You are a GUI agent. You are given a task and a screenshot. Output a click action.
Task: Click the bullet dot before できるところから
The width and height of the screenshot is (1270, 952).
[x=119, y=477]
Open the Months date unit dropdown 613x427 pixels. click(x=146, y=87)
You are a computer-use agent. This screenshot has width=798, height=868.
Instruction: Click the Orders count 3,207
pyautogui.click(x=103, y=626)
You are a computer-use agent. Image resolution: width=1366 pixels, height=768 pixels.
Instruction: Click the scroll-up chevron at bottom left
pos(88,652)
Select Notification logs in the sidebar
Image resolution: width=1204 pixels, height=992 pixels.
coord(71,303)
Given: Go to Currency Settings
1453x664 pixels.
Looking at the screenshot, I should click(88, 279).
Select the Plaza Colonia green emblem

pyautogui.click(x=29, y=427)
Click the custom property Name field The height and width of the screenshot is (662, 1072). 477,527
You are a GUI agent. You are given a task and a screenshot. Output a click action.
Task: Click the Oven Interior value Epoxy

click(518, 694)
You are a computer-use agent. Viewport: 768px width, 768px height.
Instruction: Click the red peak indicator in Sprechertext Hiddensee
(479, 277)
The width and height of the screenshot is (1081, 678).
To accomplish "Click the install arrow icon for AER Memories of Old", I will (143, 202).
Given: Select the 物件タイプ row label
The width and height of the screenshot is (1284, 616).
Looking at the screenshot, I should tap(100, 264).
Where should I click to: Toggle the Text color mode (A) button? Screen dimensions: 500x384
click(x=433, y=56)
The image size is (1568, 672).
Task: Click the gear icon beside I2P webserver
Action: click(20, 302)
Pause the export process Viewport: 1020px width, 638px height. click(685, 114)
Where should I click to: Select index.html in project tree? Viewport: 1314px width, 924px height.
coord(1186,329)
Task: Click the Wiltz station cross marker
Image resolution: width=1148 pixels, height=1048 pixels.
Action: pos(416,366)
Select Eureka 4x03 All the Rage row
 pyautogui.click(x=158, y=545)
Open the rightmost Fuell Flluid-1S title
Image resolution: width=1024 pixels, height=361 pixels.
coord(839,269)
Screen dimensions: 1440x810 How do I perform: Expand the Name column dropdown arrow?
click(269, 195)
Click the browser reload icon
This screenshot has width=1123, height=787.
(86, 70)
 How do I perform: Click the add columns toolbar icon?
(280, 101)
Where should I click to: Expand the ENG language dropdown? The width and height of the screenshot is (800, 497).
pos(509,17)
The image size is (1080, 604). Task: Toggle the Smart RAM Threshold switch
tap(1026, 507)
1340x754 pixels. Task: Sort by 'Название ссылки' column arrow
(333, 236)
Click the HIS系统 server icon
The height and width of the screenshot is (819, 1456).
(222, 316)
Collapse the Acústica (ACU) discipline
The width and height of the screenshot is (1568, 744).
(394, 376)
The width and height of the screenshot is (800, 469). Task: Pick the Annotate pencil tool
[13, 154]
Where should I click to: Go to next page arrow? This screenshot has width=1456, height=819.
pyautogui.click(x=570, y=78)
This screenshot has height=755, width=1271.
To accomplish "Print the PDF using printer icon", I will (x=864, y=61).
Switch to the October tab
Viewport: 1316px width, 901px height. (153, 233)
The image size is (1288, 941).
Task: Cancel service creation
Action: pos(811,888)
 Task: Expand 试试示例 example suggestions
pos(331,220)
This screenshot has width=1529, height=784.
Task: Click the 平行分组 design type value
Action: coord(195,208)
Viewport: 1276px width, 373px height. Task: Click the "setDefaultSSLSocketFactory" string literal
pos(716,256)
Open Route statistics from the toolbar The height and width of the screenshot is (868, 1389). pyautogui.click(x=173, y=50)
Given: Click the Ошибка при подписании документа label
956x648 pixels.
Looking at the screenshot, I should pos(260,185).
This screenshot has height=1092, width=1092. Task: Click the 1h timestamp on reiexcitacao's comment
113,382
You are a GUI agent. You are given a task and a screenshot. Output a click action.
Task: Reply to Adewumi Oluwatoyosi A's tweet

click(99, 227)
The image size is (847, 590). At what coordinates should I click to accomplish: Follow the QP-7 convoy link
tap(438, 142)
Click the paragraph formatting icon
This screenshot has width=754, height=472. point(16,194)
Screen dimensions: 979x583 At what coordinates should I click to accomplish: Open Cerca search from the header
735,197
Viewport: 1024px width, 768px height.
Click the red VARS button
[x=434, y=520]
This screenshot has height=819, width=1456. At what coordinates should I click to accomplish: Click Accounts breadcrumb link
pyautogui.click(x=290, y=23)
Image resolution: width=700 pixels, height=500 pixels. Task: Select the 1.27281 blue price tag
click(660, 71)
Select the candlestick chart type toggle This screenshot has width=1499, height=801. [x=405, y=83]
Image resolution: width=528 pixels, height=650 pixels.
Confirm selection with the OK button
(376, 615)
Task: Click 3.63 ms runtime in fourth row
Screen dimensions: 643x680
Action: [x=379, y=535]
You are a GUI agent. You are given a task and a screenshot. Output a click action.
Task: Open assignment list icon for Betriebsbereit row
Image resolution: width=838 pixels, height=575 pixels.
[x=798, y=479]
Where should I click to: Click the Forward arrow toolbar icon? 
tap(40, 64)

-- -- --

Task to carry out
Write out the data above, starting with the line that contains "Click the paragraph formatting icon" and going on through the line that contains "[x=798, y=479]", keeping every line unchanged.

Correct response
Click the paragraph formatting icon
This screenshot has width=754, height=472. point(16,194)
Screen dimensions: 979x583 At what coordinates should I click to accomplish: Open Cerca search from the header
735,197
Viewport: 1024px width, 768px height.
Click the red VARS button
[x=434, y=520]
This screenshot has height=819, width=1456. At what coordinates should I click to accomplish: Click Accounts breadcrumb link
pyautogui.click(x=290, y=23)
Image resolution: width=700 pixels, height=500 pixels. Task: Select the 1.27281 blue price tag
click(660, 71)
Select the candlestick chart type toggle This screenshot has width=1499, height=801. [x=405, y=83]
Image resolution: width=528 pixels, height=650 pixels.
Confirm selection with the OK button
(376, 615)
Task: Click 3.63 ms runtime in fourth row
Screen dimensions: 643x680
Action: [x=379, y=535]
You are a GUI agent. You are given a task and a screenshot. Output a click action.
Task: Open assignment list icon for Betriebsbereit row
Image resolution: width=838 pixels, height=575 pixels.
[x=798, y=479]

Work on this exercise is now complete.